[HacktionLab] Open Source / federated VOIP?

nmd nmd at riseup.net
Tue Oct 6 22:28:39 UTC 2015


Hi,
Thought I'd just resurrect this thread to ask what y'all think of some of the new webrtc offerings out there?
Firefox Hello being one of the obvious ones, opentokrtc.com also allows multiple people to video call 
(without an account), and then there's others like appear.in which use webrtc but appear not to be fully 
open source (well it says nothing about it, so i don't know if that just means that the server-side is 
proprietary).
Any thoughts on how secure these kind of things are? I haven't seen any support for OTR etc. that desktop 
voip programs have the potential for..

Cheers,
Nick


On Friday 16 Jan 2015 14:19:46 you wrote:
> That's really useful clarification - thanks!
> 
> I agree that not having a track record is a negative cf a coder who does.
> Being able to identify them in meatspace is not the main issue, having
> trust is.
> 
> Many thanks for this interesting and important discussion
> 
> Keep on hacking!
> 
> love
> 
> g
> 
> On 16 January 2015 at 14:08, johnc <johnc at aktivix.org> wrote:
> > -----BEGIN PGP SIGNED MESSAGE-----
> > Hash: SHA1
> > 
> > Hi,
> > 
> > The tox developer who goes by the name of irungentoo has not published
> > any other work (at least under that name) that I can find. I'm more
> > bothered about the lack of a proven track record than personally
> > identifying the individual to be honest.
> > 
> > By contrast take ZRTP voice encryption.
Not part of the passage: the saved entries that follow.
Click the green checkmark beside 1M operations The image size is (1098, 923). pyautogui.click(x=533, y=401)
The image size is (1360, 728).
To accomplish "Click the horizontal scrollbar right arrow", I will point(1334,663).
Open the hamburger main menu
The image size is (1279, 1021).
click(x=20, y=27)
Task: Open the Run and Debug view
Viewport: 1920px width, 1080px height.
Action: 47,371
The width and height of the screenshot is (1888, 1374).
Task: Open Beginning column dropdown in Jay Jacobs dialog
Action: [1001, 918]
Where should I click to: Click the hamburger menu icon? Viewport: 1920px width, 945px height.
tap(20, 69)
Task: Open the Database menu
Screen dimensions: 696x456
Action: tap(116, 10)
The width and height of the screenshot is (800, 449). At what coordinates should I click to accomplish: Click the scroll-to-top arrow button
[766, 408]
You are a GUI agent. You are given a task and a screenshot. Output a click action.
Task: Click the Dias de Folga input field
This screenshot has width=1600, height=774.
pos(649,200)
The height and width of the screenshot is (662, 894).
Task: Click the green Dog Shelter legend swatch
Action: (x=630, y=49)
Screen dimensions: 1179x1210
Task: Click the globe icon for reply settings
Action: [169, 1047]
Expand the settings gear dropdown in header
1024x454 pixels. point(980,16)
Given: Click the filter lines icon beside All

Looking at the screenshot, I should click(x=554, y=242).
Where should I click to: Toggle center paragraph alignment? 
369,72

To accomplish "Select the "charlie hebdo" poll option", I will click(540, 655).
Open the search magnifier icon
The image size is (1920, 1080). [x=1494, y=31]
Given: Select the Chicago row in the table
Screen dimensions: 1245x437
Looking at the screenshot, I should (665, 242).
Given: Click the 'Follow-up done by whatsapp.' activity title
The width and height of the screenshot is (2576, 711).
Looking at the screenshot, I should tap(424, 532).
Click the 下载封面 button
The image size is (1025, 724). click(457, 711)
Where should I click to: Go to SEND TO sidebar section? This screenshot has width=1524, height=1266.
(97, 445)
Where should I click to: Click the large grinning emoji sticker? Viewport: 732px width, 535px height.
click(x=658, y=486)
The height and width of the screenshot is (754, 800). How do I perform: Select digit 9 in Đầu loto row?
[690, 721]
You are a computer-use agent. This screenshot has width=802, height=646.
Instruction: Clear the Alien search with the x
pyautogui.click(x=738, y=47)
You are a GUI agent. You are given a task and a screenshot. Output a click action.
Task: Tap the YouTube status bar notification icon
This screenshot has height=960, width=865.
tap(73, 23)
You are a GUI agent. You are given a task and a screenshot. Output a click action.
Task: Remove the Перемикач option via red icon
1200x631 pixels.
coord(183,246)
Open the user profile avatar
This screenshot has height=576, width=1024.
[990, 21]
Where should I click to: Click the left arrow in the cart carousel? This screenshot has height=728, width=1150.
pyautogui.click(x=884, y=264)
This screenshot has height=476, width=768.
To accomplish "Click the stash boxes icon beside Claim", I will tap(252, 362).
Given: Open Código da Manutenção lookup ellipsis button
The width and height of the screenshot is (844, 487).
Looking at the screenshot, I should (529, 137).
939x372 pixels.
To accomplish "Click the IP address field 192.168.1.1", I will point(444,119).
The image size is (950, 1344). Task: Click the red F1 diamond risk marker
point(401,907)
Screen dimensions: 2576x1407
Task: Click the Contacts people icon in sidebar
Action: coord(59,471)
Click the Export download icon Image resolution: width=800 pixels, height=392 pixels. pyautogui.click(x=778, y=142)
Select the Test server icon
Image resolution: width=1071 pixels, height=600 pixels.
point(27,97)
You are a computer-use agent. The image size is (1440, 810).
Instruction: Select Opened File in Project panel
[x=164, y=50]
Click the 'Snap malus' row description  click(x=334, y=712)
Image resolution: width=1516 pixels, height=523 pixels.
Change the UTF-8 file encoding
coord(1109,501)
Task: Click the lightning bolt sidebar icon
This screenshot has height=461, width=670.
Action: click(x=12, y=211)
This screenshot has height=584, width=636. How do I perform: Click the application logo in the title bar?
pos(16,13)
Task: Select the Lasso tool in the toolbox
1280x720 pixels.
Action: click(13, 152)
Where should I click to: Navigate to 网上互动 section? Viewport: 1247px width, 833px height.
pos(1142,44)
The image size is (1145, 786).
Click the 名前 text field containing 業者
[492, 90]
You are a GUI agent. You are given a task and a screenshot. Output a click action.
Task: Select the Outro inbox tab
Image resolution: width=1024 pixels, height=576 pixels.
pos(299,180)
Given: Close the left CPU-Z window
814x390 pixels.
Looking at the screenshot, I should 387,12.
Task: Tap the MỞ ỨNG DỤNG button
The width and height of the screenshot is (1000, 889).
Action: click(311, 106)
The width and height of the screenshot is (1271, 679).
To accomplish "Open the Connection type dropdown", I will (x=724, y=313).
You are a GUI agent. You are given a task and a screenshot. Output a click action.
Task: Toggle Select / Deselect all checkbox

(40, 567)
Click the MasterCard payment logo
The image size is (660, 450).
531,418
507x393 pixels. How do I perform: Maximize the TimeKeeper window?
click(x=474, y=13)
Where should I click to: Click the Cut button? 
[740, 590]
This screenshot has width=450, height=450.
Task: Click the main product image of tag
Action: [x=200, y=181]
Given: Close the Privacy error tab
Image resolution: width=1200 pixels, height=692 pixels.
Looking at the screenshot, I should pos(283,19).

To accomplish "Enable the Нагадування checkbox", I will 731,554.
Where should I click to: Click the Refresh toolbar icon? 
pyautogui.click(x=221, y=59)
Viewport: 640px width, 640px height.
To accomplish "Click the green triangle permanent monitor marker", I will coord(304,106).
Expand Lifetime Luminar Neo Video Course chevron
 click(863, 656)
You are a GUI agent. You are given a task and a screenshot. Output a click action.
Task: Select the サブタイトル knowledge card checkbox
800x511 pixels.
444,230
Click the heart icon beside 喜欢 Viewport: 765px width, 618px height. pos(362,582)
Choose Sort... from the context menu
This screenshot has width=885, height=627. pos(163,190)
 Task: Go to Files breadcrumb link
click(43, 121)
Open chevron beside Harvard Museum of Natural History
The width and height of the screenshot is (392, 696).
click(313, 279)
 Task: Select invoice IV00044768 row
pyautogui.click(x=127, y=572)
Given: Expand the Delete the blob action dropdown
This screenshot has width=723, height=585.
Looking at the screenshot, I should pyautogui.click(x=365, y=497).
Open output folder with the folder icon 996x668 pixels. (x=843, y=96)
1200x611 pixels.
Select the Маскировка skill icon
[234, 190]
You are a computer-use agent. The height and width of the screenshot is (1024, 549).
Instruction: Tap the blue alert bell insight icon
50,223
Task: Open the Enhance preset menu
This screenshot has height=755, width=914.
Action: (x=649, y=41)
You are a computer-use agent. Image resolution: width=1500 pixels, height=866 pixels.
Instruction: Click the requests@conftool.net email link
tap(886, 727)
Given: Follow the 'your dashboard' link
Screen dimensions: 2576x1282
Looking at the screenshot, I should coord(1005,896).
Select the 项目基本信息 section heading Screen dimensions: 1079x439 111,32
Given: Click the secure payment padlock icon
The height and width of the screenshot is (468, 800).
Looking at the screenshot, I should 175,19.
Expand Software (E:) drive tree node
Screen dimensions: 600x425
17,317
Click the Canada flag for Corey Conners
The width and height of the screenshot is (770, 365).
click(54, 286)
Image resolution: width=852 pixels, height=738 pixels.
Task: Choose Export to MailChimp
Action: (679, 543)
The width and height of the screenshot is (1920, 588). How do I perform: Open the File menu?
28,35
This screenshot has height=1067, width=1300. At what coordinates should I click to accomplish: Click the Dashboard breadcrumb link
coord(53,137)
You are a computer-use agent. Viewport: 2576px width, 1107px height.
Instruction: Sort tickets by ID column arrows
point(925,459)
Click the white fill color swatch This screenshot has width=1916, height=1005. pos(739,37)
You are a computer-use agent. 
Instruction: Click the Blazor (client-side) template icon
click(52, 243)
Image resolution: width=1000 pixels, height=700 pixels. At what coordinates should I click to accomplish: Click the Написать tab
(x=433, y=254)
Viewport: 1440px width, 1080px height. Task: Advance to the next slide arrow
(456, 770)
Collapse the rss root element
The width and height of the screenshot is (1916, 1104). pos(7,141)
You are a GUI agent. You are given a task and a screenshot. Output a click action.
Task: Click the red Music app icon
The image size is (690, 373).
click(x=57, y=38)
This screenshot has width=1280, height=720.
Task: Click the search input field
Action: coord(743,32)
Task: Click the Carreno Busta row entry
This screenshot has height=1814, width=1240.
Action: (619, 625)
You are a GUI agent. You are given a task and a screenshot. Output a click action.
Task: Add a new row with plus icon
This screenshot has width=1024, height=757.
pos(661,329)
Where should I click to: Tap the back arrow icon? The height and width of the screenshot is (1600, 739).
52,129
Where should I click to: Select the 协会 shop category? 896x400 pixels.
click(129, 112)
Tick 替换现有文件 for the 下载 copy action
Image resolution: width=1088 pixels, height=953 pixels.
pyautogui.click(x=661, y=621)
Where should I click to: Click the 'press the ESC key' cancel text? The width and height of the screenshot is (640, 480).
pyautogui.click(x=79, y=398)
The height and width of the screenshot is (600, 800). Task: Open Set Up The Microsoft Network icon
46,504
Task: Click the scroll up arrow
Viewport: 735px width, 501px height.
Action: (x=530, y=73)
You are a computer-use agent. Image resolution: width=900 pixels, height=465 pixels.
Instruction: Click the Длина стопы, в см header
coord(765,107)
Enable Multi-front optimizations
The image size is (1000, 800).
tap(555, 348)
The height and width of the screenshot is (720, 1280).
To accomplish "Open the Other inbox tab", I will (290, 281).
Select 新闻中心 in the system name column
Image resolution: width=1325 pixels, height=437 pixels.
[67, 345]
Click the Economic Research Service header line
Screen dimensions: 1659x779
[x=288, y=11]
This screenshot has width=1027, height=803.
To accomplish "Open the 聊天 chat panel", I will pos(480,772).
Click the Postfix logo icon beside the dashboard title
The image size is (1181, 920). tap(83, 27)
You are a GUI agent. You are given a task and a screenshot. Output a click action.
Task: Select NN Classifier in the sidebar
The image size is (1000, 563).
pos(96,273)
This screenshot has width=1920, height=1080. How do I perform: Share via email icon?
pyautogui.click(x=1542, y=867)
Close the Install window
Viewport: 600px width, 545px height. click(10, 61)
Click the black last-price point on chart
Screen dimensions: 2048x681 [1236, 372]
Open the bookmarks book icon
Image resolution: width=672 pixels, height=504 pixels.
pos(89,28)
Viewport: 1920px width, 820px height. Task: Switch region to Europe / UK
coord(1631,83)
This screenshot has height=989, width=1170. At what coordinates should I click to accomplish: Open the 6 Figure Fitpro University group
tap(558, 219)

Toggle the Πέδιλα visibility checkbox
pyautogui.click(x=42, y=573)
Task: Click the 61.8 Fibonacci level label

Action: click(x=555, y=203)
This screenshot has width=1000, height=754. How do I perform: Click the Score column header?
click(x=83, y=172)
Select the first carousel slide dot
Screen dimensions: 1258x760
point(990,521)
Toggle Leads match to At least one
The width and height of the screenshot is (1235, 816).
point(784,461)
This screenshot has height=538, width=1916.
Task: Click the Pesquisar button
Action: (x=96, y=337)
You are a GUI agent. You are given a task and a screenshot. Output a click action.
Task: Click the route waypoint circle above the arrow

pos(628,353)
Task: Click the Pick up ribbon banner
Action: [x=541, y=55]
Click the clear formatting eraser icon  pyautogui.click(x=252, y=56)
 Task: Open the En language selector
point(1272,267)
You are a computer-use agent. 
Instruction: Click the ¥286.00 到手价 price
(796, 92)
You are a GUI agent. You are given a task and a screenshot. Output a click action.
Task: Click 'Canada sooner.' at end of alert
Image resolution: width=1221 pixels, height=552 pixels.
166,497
This was written by Phil
> > Zimmermann who also wrote PGP (which GPG is based on). Zimmerman is a
> > respected programmer and cryptographic expert with a proven track
> > record. Blackphone also comes from the same stable.
> > 
> > Cheers,
> > John
> > 
> > On 14/01/15 16:12, Gareth Coleman wrote:
> > > Hiya John
> > > 
> > > Just a thought - would you always put an anonymous author as a negative?
> > > 
> > > loads of love
> > > 
> > > g
> > > 
> > > On 14 January 2015 at 16:07, johnc <johnc at aktivix.org
> > > <mailto:johnc at aktivix.org>> wrote:
> > > 
> > > I haven't used this yet but have done a little research on the program:
> > > 
> > > +'s:
> > > - it easy to use
> > > - Available on a range of OS's + devices.
> > > - reasonably decentralised - but I believe it still has some known
> > > "good/online" user IP's hard coded for bootstrapping like bitcoin has.
> > > 
> > > -'s:
> > > - Currently no independent security review has been performed.
> > > - It's DHT implementation is vulnerable to Cybil attack=> not that
> > > hard
> > > to DOS.
> > > - No group voice chat.
> > > - Main developer (irungentoo) is anonymous.
> > > 
> > > On 01/12/15 22:17, Jim McTwanky wrote:
> > >> .....educated /opinion/......that is.
> > >> 
> > >> On 11/01/15 20:44, nmd wrote:
> > >>>  Hi, Thanks for everyone's suggestions and thoughts - I tried
> > > 
> > > jitsi and was
> > > 
> > >>> semi-successful (got sound and video working in one direction and the
> > >>> problems
> > >>> may have been specific to one of the laptops). Might try that
> > > 
> > > again in the
> > > 
> > >>> future but will also hope that these things get a bit simpler
> > > 
> > > with time!
> > > 
> > >>> Cheers,
> > >>> Nick
> > >>> 
> > >>> On 02/01/15 11:26, Tim Dobson wrote:
> > >>>> On 31/12/14 16:24, johnc wrote:
> > >>>>> Some Problems: -Mobile phone specific: -- mobile phones vary
> > >>>>> greatly in their ability to run sip clients using crypto. I've seen
> > >>>>> sip clients use 100%CPU with awful audio quality on a few phones
> > >>>>> including high end samsung models. -- The latency on 3G is
> > >>>>> typically around 1 second. Expect horrible lag etc. Using WiFi is
> > >>>>> the only way to go unless you are lucky enough to be on 4G.
> > >>>>> Non mobile phone specific: - ostel's only server is in the US,
> > >>>>> latency is about 120ms. Not so good if you are in Europe. We could
> > >>>>> build our own :-). - If you are going to build an ostel system I
> > >>>>> suggest you include the topology hiding setup from my wiki or
> > >>>>> elsewhere in your Kamailio config. SIP leaks IP/location
> > >>>>> information unless you make an effort to obfuscate it.